Yasara was used for cleaning the molecules with regard to atom types and bond types. After initial minimization and stimulated annealing with the Amber03 force field (Duan et al., 2003) of the ligand and the sidechains of the hPXR residues within 7 Å, 250 rigid docking runs were performed, with ga_pop_size set at 15000.

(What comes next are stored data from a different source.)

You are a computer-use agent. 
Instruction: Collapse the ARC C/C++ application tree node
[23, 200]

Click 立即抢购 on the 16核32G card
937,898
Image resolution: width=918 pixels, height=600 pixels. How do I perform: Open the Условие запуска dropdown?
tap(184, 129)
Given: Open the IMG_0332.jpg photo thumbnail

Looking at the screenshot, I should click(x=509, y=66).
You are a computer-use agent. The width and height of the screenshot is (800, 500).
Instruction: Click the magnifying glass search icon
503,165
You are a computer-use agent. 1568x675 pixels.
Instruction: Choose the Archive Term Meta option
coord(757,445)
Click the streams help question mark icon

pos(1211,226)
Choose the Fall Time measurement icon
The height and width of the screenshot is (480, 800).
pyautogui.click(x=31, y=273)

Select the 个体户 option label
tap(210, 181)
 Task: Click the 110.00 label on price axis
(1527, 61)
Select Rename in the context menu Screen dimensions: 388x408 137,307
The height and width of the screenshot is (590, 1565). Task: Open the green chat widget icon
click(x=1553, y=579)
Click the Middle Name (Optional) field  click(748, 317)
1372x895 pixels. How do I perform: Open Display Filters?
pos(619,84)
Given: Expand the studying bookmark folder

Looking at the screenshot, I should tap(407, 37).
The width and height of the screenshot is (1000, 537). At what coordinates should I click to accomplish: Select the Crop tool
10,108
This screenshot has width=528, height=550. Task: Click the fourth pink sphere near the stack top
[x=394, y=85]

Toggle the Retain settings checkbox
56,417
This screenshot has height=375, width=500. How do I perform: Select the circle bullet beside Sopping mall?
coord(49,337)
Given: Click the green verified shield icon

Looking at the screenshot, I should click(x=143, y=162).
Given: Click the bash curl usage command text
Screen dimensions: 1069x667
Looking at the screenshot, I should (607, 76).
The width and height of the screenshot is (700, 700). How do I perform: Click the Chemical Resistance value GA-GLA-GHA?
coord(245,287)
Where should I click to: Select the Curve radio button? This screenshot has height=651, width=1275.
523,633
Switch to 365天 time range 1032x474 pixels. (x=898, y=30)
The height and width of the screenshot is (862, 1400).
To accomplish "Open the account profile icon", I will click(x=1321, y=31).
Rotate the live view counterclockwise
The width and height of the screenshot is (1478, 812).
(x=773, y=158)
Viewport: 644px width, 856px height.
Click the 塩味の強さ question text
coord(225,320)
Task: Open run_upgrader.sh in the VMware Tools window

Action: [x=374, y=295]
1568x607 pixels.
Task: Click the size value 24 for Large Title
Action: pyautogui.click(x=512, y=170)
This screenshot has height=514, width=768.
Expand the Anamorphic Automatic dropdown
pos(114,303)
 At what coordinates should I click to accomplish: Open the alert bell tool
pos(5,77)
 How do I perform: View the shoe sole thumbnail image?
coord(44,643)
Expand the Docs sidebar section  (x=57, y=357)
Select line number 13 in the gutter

LanthaScreen TR-FRET PXR Competitive Binding Assay

A LanthaScreen TR-FRET PXR competitive binding assay was conducted according to the manufacturer’s (Invitrogen) protocol. In brief, the assay was performed in black noncoated, low-volume and round-bottomed 384-well Corning plates. The compounds were diluted in TR-FRET PXR assay buffer and 10 μl/well of these dilutions were dispensed in quaduplicate with the following end concentrations: 100 μg/ml milk thistle and 100 μM of silybin, isosilybin, silydianin, silychristin and taxifolin. In addition, 100 μM of the positive controls ketoconazole and A-792611 were tested, accompanied by known PXR agonists 100 μM rifampicin, 100 μM clotrimazole, 100 μM hyperforin, and 1 μM SR12813. Second, 5 μl/well of Fluormone PXR green at a final concentration of 40 nM was added. At last, 5 μl/well of the following mix was added: dithiothreitol, terbium-labeled anti-glutathione S-transferase antibody, and hPXR-LBD at final concentrations of 50 μM, 10 nM, and 5 nM, respectively. The plate was incubated for 1 hour at room temperature, protected from light. The PerkinElmer Envision plate reader was used to measure TR-FRET (PerkinElmer, Waltham, MA). Table 4 gives an overview of the applied settings. For the TR-FRET ratios, the emission signal at 520 nm was divided by the emission signal at 495 nm.

Statistical Analysis

Data were analyzed by using the two-sample t test and were considered statistically significant when P < 0.05. All statistical determinations were performed with SPSS software (version 16.0; SPSS Inc., Chicago, IL).